Y como vivimos en el reino de la cantidad, en el que las opiniones no se pesan sino que se cuentan, nadie discute el aberrante dogma de que todas las opiniones son igualmente respetables. Pero no lo son: hay opiniones sensatas e insensatas, certeras y erradas, fundadas e infundadas. Porque tener opiniones es muy fácil. La prueba de ello es que todo el mundo las tiene. Lo difícil es tener argumentos.
El segundo inconveniente del cerebro humano es que tiende a adoptar como ciertas las buenas noticias y a descartar las malas. No importa que las malas sean más fundadas que las buenas, ya que siempre jugarán en inferioridad de condiciones. Un ejemplo notable nos lo procuró aquel famoso debate televisivo entre el socialista Pedro Solbes y el popular Manuel Pizarro durante la campaña electoral de 2008. El segundo avisó de la grave recesión que se nos venía encima, ante lo que el socialista le acusó de catastrofista alejado de la realidad. Y aunque la realidad no tardó en dar la razón al pesimista Pizarro, la mayoría del público se inclinó por el optimista Solbes, más enterado que su contrincante de que los oídos de las masas desean ser acariciados. "Ríe y todos reirán contigo. Llora y llorarás solo", escribió hace muchos siglos un clásico cuyo nombre no consigo recordar.
Evidentemente, lo anterior es aplicable a todos sin diferencia ideológica, nacional o de ningún otro tipo. Pero queda un tercer elemento que desequilibra la balanza: la naturaleza seudorreligiosa del izquierdismo. Porque, desaparecidas las creencias religiosas, han sido sustituidas por la fe en el buen salvaje, en el eterno progreso, en la incesante perfectibilidad del hombre y la sociedad, en la bondad intrínseca del ser humano mientras la sociedad –capitalista y heteropatriarcal– no le corrompa, en la igualdad y uniformidad que se acabarán imponiendo en una Humanidad en perpetua mejora, dogmas todos ellos que constituyen el substrato ideológico más profundo de eso que llamamos izquierdismo. Imagine all the people…! reza su nuevo credo. De ahí arranca la supuesta superioridad moral de una izquierda convencida de que sus adversarios lo son no por reflexión, sino por interés, por egoísmo, por ignorancia, por maldad.
Mézclense los tres elementos –inutilidad de la evidencia, inclinación por el optimismo y religiosidad izquierdista– y se comprenderá por qué, en cuanto la crisis sanitaria mundial concluya, Pedro Sánchez y su Gobierno de la infamia emergerán sin daños de consideración. Al fin y al cabo, lo único que importará es que Sánchez es uno de los nuestros.

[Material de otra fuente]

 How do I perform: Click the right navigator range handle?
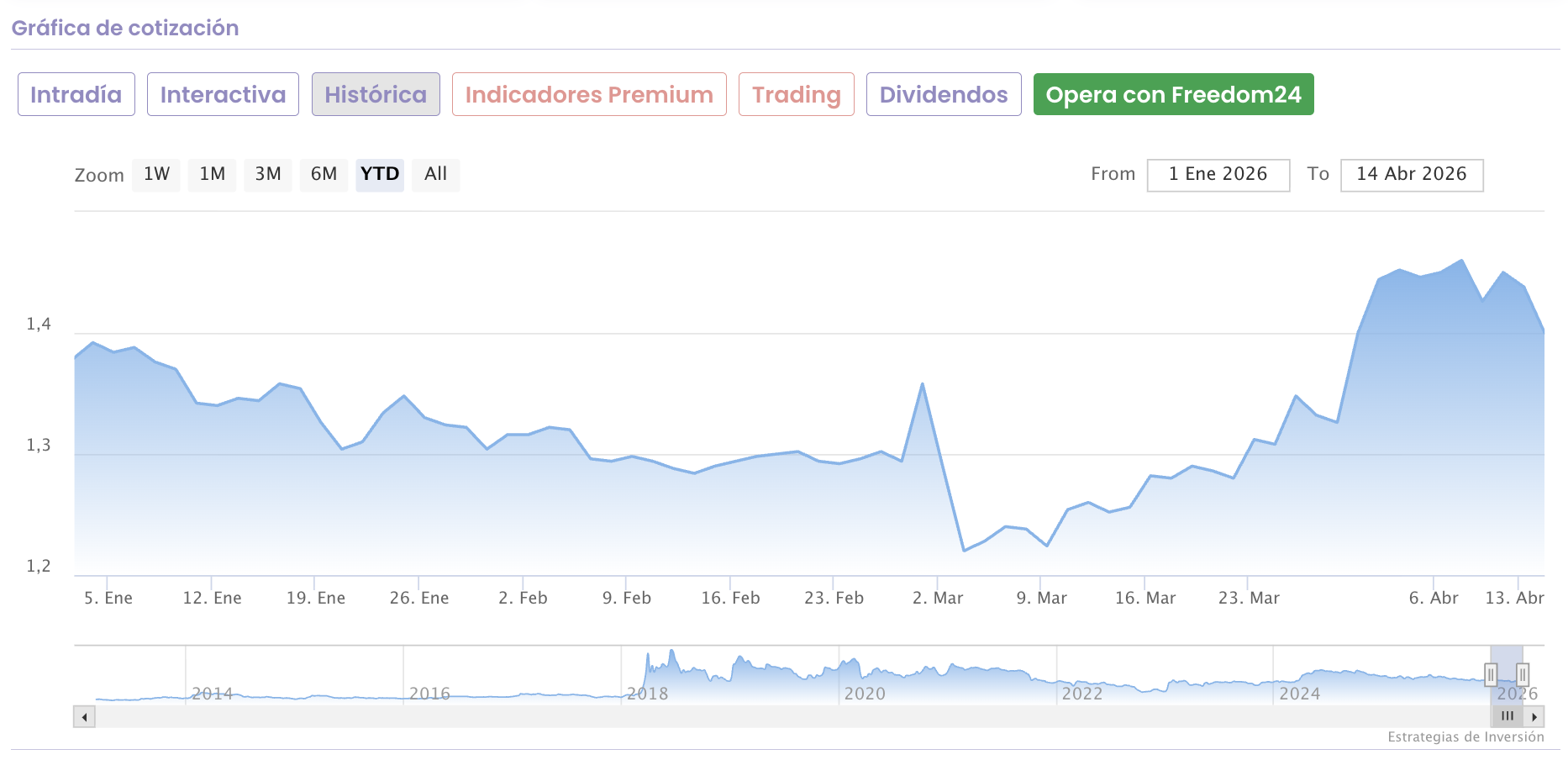coord(1522,674)
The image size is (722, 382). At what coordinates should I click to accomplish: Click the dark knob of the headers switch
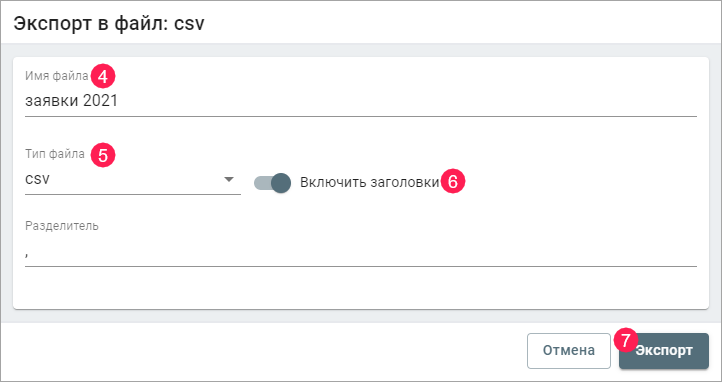tap(281, 183)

Y todos los errores, las imprudencias, los fanatismos, las chapuzas, las estupideces, las incoherencias, las desvergüenzas, los disparates, las mentiras, las canalladas y los abusos, que ya están siendo silenciados ahora por el totalitarismo mediático a sueldo del Gobierno, quedarán definitivamente sepultados por la alegría del final de la pandemia. Y, sobre todo, porque ningún izquierdista habrá comprendido nada.